(Saved data entries)
◆ ◆ ◆ ◆ ◆ ◆ ◆

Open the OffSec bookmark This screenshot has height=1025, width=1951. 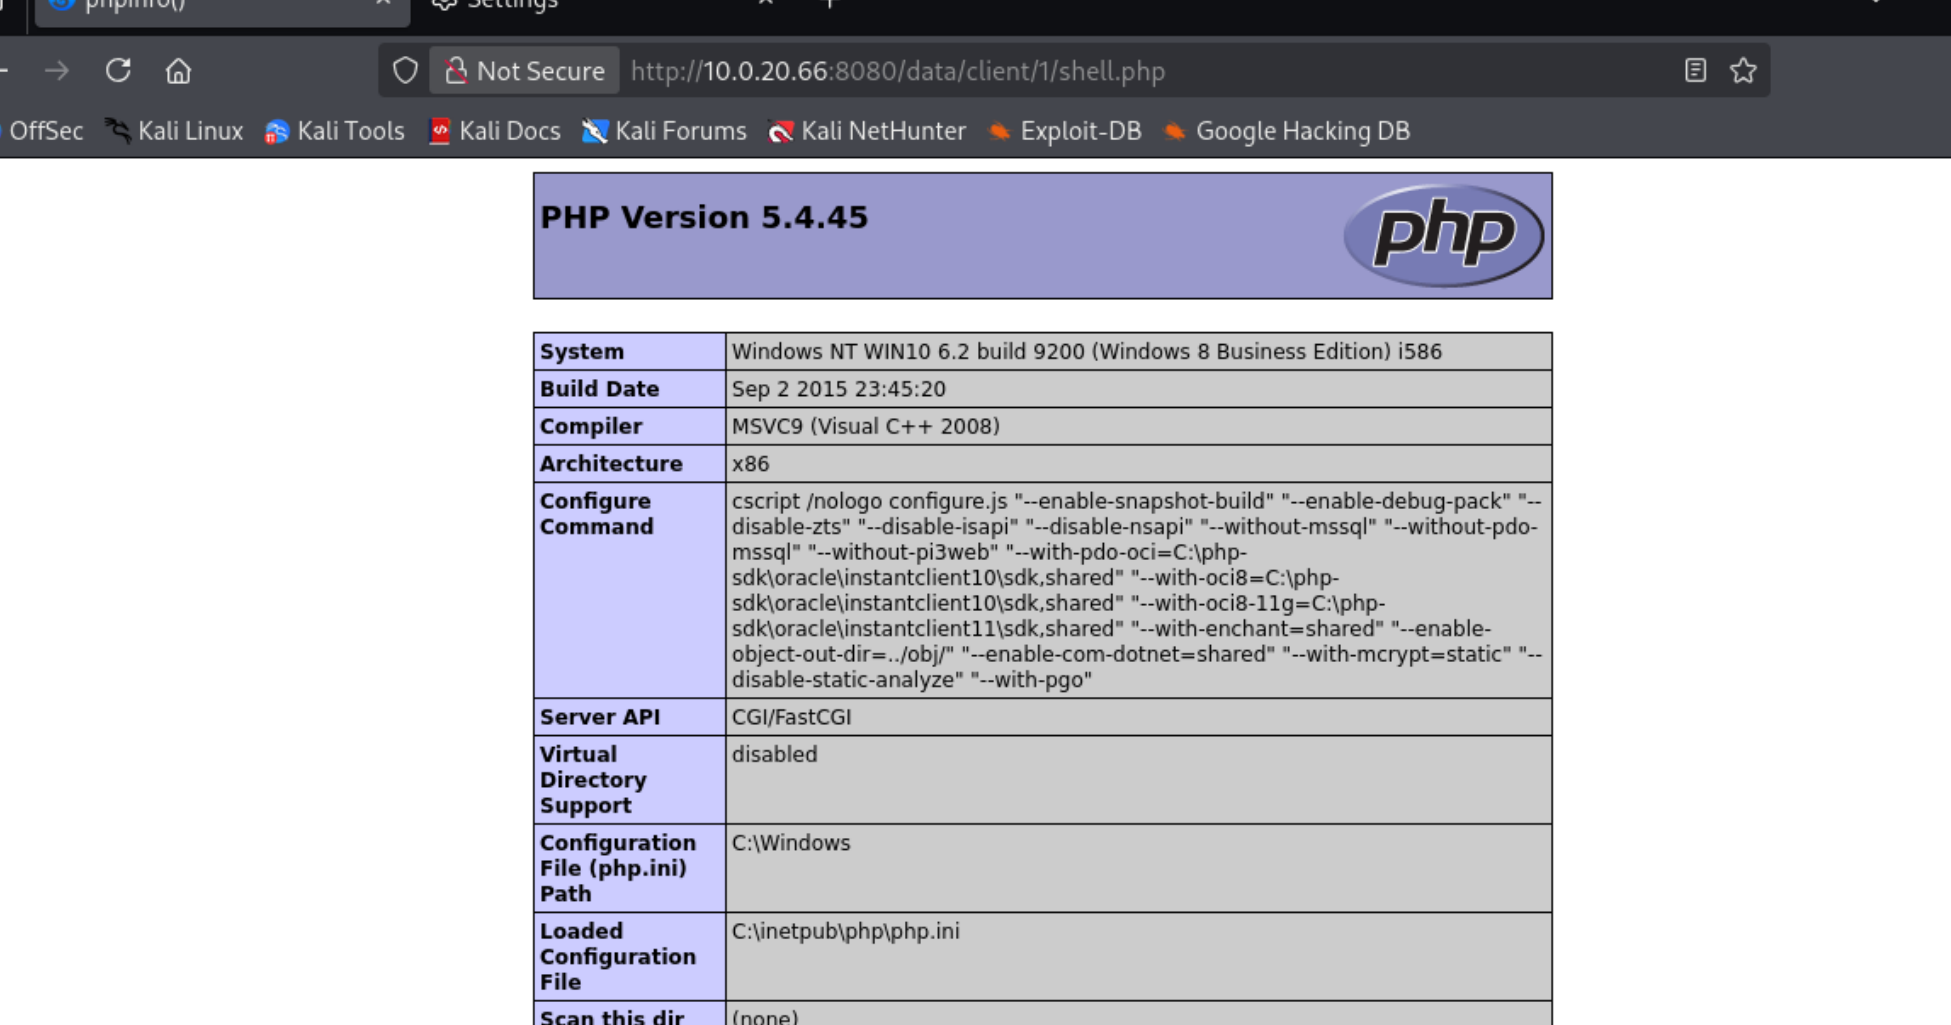pyautogui.click(x=45, y=131)
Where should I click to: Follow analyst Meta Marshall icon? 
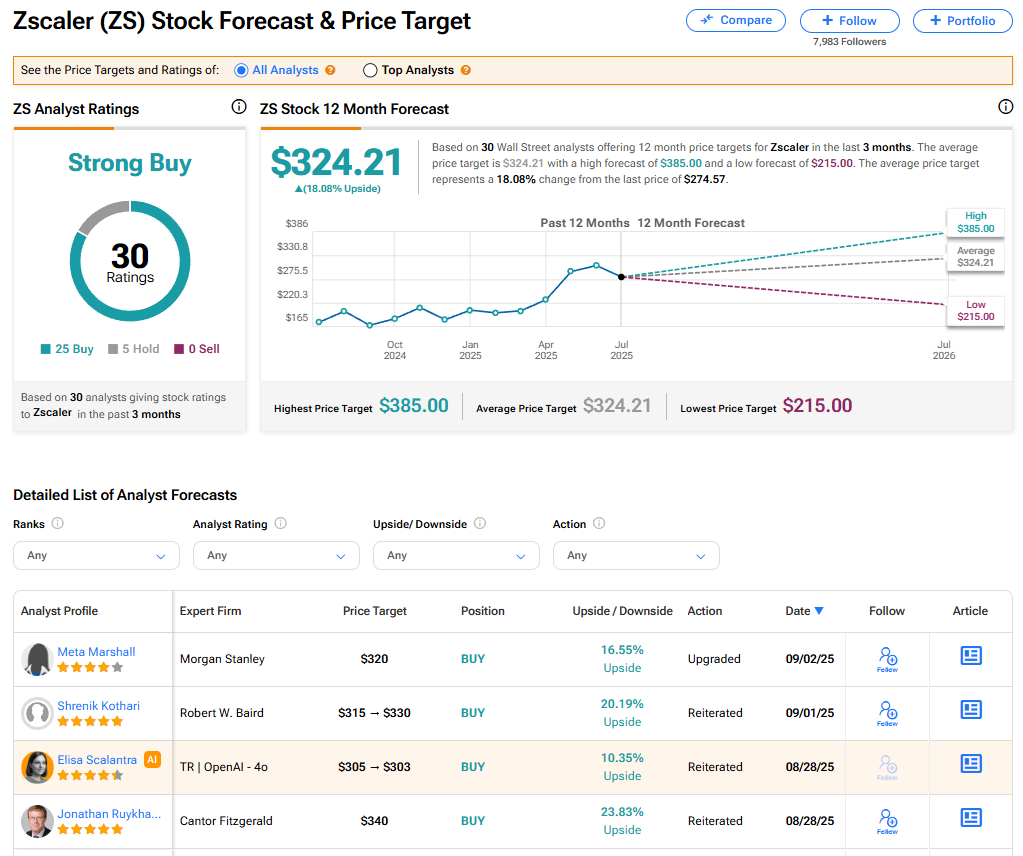[x=887, y=658]
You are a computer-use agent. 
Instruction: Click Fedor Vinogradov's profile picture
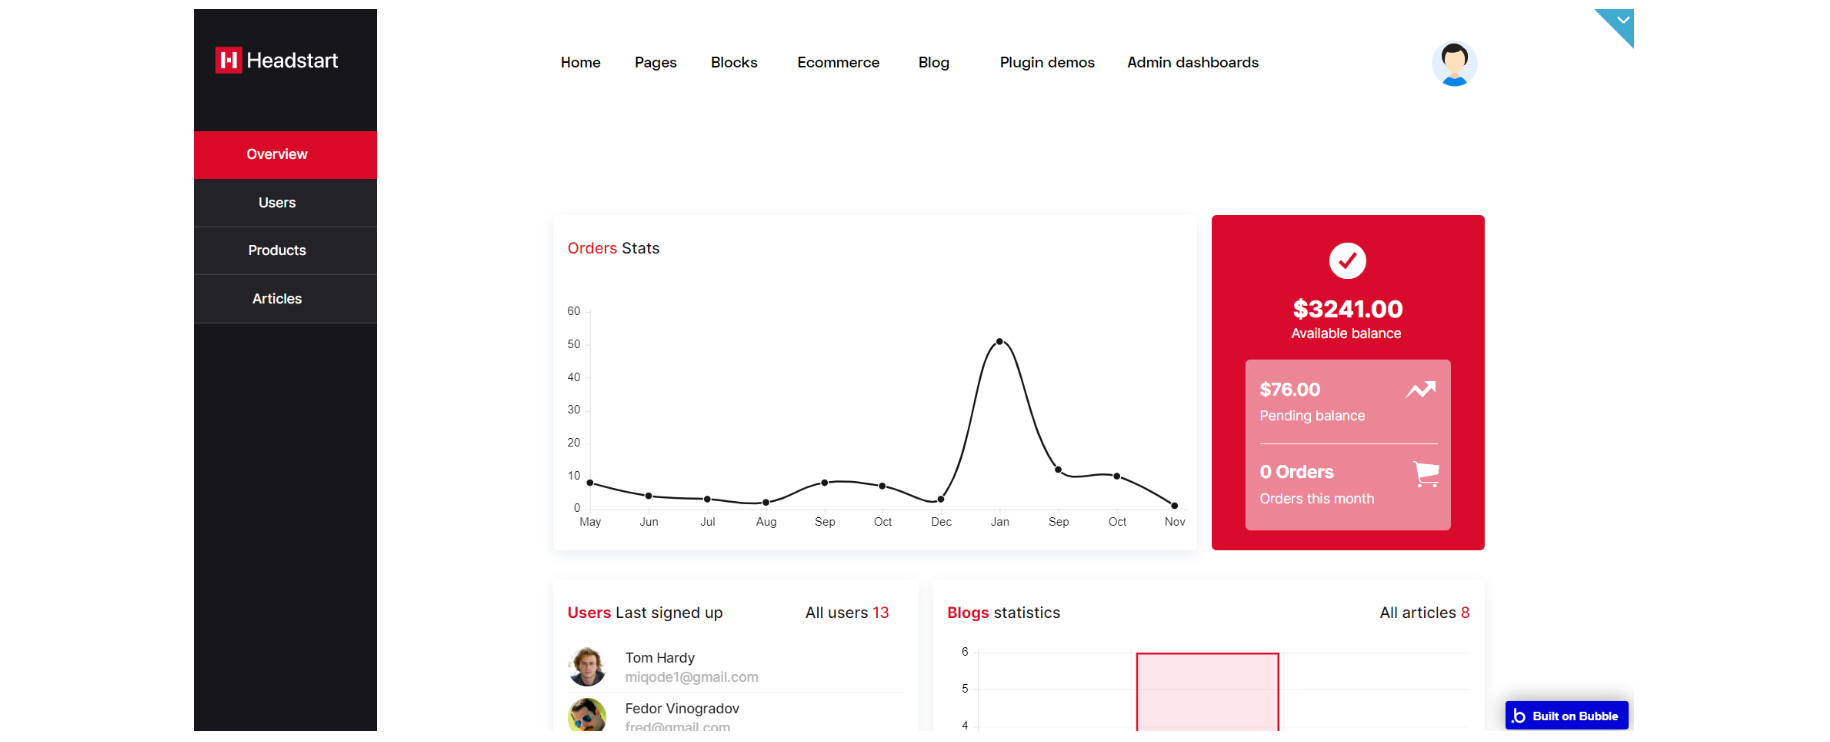click(x=587, y=715)
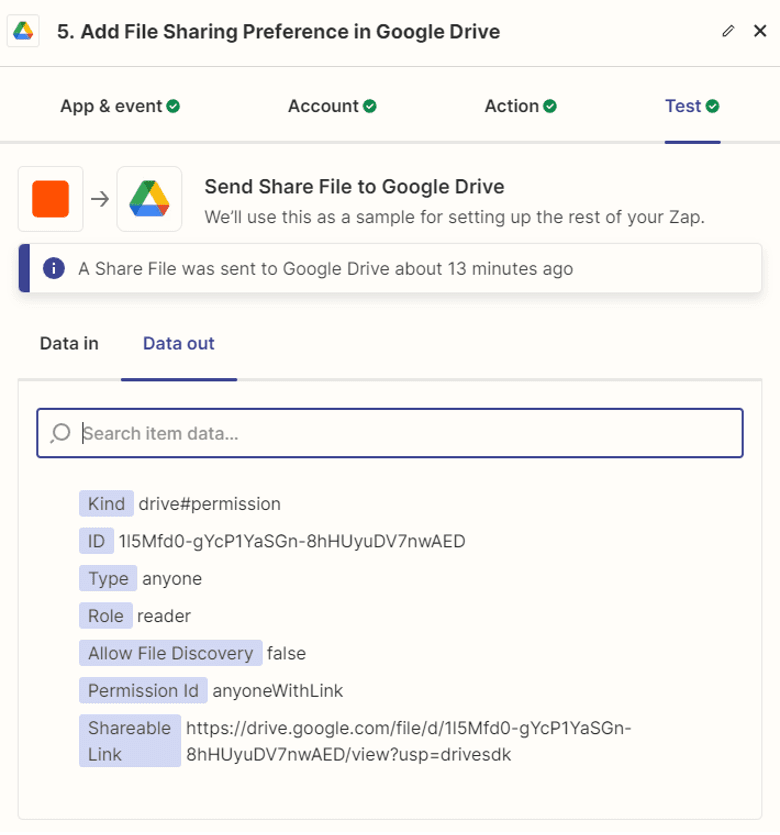The height and width of the screenshot is (835, 780).
Task: Click the green checkmark beside Account
Action: pos(370,105)
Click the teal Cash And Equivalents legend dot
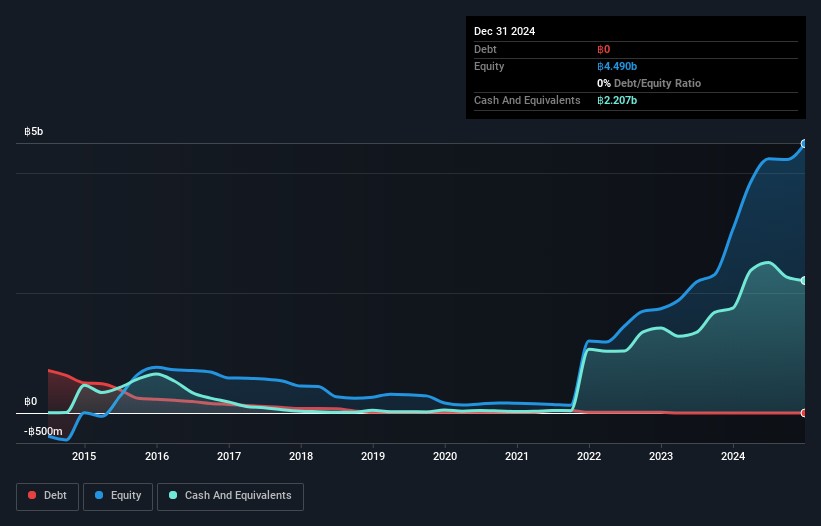The height and width of the screenshot is (526, 821). point(172,495)
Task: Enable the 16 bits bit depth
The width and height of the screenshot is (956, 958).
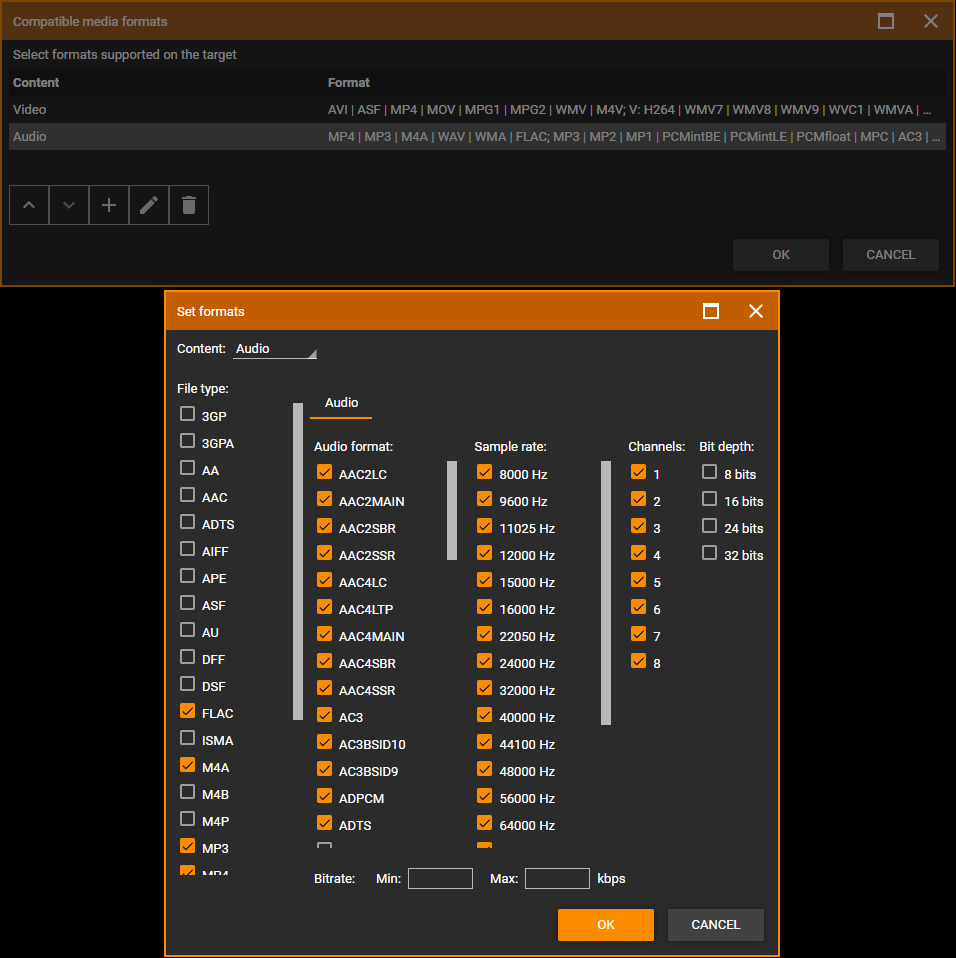Action: tap(710, 500)
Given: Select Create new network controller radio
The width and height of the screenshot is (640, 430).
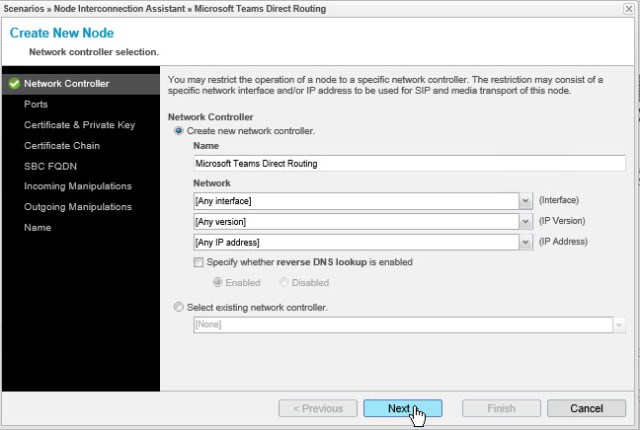Looking at the screenshot, I should 179,131.
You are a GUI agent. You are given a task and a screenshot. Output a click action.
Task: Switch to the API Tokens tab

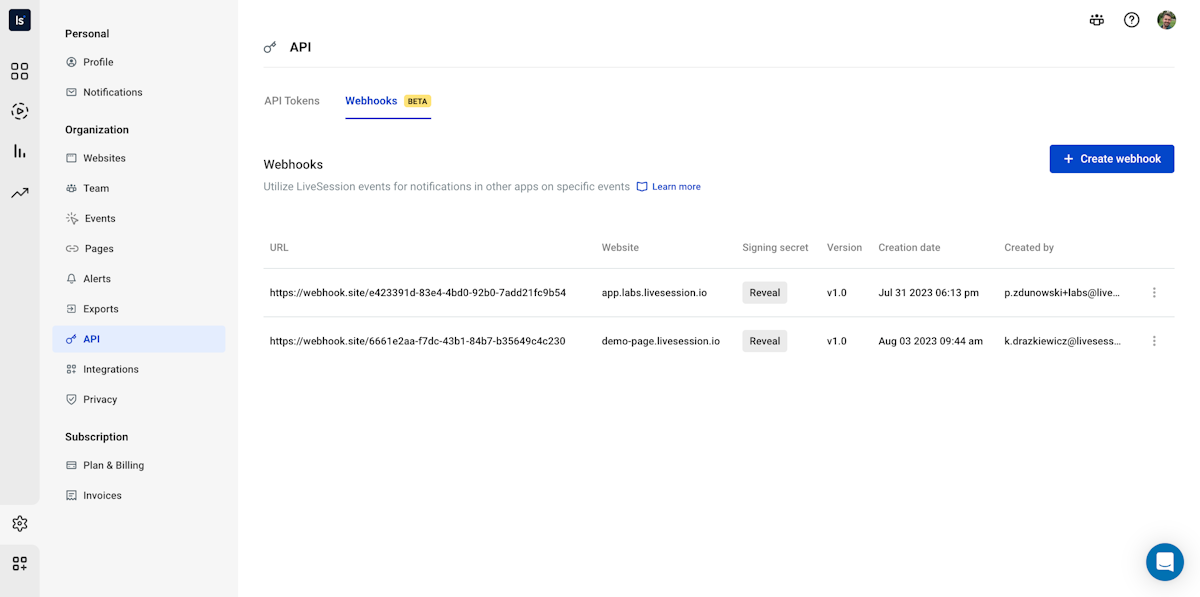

◆ ◆ ◆ ◆ ◆ ◆ ◆

* **What to produce**:
Reproduce exactly, and only, the lines from the one containing "Given: Select Create" through the last line of the records above, both included, leaving out any pictures.

* **Answer to the problem**:
Given: Select Create new network controller radio
The width and height of the screenshot is (640, 430).
Looking at the screenshot, I should 179,131.
You are a GUI agent. You are given a task and a screenshot. Output a click action.
Task: Switch to the API Tokens tab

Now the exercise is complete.